If you are anything like me, being told to “be patient” acts like a magical spell that turns you into a fire-breathing dragon with steam blowing out of your ears, ready to devour everything in sight with the destruction of your rage…or at it the very least you find it a bit irritating. Being patient can be incredibly difficult, and more often than not we decide that it simply isn’t worth it and miss the opportunity to find out what might have happened on the other side of the wait. Let’s face it, we are not conditioned to be good at pausing, especially now when we have immeasurable information and communication at our fingertips basically all the time. I found myself cringing at how “long” a voicemail was the other day, only to look down at my visual voicemail and see that it was a mere 1 minute and 13 seconds…
Really? I couldn’t open my ears and listen for 1:13 without getting annoyed? Oh boy.
At what point did our lives become so fast paced that we forgot the old adage “Good things come to those who wait?” This is true in so many ways. If you are patient with your body as you train it for a physical feat such as a marathon, a heavy lift, or a new yoga pose, the results are much more beneficial than if you try and throw yourself into intensity without any preparation. If you take a cake out of the oven too early you end up with a gooey (albeit still edible…at least for most girls I know) mess. Premature babies, driving too fast and getting in a wreck, cheating on tests. None of these are good things. And let’s not pretend like we haven’t all rushed into jobs, relationships, friendships, contracts that ultimately left us standing in the burning wreckage of destroyed expectations and dashed hopes.
I think somewhere we got it into our heads that if we are being patient, it somehow means that we are soft or unable to make demands for what we need. Well, this is only true if we take the point of view that our desires are somehow more important than ourselves.
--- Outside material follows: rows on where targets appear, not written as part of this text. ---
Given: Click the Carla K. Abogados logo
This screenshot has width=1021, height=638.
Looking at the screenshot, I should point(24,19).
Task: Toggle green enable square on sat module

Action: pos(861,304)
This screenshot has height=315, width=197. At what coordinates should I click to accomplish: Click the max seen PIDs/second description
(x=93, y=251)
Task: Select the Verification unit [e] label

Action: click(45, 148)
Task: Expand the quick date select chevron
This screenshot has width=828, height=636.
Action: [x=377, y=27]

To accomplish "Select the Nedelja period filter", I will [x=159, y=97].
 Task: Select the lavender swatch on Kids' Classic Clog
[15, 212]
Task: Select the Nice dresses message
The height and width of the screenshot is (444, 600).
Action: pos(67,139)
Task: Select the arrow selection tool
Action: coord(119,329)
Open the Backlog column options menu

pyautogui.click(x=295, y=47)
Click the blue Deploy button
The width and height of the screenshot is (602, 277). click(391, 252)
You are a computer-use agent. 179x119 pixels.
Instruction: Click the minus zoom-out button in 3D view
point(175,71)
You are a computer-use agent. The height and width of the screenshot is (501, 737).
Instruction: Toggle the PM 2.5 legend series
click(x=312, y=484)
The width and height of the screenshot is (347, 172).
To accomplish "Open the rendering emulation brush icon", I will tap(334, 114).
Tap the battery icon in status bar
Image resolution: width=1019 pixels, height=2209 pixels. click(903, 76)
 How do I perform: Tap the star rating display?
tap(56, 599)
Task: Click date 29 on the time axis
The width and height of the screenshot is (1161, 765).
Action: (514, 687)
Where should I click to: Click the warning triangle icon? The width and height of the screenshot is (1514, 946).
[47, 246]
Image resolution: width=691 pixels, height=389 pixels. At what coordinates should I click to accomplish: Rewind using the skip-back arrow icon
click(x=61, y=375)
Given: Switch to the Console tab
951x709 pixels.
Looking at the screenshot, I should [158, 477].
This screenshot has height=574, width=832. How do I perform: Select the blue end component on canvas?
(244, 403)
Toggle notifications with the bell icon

That is to say, our sights narrow so that we only see the object of our impatience rather than the entire broad scope that is a very complex, full, and ongoing event called “your life.” Though it sometimes feels as though time stops when we are waiting for something, it’s just not true. You might have allowed impatience to stop you from using your time in a productive way, but the clock still ticks and you still breathe.